Pull out each line of the entries below that contains the string "first" and list those lines. Case counts, so a line matches only when the capitalization is the same.

[start Records shown]

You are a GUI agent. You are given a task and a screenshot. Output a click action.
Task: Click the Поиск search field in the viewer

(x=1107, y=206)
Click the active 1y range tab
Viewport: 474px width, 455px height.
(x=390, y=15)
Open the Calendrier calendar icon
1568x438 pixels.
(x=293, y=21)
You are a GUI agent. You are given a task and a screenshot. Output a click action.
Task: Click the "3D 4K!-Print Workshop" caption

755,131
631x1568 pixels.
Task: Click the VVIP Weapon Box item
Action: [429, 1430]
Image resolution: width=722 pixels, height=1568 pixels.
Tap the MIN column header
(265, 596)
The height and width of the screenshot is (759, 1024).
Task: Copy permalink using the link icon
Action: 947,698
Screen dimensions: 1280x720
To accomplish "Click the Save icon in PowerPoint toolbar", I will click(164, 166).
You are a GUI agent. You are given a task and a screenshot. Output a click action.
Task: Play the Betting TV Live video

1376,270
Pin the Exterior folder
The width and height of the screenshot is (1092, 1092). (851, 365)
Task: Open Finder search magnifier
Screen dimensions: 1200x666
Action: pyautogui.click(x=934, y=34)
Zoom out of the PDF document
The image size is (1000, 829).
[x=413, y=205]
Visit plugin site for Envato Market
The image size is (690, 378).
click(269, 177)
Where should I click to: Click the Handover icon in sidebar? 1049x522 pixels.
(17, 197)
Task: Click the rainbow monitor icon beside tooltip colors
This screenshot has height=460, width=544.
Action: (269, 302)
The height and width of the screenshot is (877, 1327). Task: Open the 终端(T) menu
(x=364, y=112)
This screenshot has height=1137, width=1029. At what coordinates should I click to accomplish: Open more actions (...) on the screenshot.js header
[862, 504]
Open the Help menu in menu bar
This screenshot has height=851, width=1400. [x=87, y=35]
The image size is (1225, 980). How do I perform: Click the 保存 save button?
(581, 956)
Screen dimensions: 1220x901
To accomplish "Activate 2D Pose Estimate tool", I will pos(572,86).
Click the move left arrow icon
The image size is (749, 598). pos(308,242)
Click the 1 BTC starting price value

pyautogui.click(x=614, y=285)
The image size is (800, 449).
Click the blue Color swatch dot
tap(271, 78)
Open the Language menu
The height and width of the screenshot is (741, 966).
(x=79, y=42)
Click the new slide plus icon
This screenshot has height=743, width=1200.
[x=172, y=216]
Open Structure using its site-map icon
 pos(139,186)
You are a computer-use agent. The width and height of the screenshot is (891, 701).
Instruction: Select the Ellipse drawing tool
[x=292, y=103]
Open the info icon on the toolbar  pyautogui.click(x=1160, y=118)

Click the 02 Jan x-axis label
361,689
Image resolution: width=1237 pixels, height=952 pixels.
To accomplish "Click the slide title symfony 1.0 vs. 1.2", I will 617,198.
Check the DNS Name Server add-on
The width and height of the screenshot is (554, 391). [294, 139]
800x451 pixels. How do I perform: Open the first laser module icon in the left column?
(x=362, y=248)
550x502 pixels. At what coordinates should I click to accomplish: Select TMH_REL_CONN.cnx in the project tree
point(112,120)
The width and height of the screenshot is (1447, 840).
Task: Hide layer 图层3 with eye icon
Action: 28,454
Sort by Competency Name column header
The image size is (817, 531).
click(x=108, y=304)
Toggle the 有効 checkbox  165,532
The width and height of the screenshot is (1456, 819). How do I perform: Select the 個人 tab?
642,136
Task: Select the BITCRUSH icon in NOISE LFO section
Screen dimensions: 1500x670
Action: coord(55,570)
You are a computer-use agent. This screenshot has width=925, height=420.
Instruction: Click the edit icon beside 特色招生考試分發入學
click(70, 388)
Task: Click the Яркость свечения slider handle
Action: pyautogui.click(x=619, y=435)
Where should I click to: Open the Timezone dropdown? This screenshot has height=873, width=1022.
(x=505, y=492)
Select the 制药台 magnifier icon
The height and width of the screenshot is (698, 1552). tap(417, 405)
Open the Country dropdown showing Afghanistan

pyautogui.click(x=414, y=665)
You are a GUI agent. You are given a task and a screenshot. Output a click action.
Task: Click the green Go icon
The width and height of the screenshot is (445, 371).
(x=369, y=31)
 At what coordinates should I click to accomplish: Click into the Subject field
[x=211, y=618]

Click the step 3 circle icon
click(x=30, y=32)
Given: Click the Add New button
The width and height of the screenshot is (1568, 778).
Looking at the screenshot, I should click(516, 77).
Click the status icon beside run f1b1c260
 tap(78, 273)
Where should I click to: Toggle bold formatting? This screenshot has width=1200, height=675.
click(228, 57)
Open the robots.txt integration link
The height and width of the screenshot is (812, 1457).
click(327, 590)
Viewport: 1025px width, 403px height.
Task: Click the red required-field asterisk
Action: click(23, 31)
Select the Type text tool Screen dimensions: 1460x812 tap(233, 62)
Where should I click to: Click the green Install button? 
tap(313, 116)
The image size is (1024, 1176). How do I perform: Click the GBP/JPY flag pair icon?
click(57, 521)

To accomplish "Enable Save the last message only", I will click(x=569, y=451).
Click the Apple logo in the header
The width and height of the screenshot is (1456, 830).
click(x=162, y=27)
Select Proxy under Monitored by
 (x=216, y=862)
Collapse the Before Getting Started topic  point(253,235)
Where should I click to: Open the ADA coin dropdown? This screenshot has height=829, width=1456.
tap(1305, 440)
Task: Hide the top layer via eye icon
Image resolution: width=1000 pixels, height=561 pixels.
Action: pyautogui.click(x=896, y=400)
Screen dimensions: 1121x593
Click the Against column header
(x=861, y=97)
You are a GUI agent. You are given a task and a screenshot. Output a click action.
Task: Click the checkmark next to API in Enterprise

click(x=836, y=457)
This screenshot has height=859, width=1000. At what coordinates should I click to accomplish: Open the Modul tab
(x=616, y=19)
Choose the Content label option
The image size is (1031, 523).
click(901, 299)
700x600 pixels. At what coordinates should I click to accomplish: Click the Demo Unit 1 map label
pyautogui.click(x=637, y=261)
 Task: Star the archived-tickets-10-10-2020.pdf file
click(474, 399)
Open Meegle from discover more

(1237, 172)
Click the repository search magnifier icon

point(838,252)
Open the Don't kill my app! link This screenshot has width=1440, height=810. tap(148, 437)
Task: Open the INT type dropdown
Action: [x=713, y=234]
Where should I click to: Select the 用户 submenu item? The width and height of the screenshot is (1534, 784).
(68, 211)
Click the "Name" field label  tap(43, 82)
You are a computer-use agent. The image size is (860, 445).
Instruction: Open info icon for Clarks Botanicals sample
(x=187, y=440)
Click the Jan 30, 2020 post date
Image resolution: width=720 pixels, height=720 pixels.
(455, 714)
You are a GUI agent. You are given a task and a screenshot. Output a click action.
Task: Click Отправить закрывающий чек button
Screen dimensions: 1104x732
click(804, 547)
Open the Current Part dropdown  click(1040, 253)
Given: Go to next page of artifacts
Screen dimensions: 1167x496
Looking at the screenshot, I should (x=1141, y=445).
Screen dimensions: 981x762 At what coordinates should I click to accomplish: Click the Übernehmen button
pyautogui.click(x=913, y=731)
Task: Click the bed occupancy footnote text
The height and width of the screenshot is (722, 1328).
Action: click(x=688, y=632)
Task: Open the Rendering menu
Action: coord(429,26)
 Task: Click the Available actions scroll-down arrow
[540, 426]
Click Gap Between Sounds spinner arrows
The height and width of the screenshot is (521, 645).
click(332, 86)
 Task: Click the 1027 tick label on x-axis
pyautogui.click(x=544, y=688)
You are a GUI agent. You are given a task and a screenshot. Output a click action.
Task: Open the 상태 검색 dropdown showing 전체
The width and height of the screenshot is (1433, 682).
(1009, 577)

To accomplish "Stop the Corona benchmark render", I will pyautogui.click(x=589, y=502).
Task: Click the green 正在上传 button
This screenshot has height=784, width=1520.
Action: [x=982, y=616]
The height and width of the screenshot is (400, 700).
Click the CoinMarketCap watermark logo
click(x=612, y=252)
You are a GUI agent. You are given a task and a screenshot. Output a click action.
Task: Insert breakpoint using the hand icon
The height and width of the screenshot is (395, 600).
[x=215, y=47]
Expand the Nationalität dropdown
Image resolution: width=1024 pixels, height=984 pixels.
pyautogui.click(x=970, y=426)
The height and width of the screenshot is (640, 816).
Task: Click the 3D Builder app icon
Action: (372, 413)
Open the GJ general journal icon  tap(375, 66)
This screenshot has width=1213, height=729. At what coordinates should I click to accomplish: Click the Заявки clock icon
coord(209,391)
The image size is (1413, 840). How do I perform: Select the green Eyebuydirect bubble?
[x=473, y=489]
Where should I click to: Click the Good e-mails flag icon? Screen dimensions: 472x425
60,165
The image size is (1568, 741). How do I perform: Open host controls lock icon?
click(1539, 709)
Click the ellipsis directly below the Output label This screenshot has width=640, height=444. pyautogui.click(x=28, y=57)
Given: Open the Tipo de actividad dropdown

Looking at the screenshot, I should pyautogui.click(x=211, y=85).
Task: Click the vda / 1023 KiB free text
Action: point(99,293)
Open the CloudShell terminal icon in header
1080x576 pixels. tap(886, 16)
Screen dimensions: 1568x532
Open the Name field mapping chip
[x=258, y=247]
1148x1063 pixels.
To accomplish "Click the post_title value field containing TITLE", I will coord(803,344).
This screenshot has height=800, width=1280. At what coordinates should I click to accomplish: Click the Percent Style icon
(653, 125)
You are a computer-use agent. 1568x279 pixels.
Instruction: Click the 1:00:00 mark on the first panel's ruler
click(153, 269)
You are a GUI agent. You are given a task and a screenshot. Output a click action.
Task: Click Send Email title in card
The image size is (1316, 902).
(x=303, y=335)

[end Records shown]

▸ Correct output
800x451 pixels. How do I perform: Open the first laser module icon in the left column?
Instruction: Click the 1:00:00 mark on the first panel's ruler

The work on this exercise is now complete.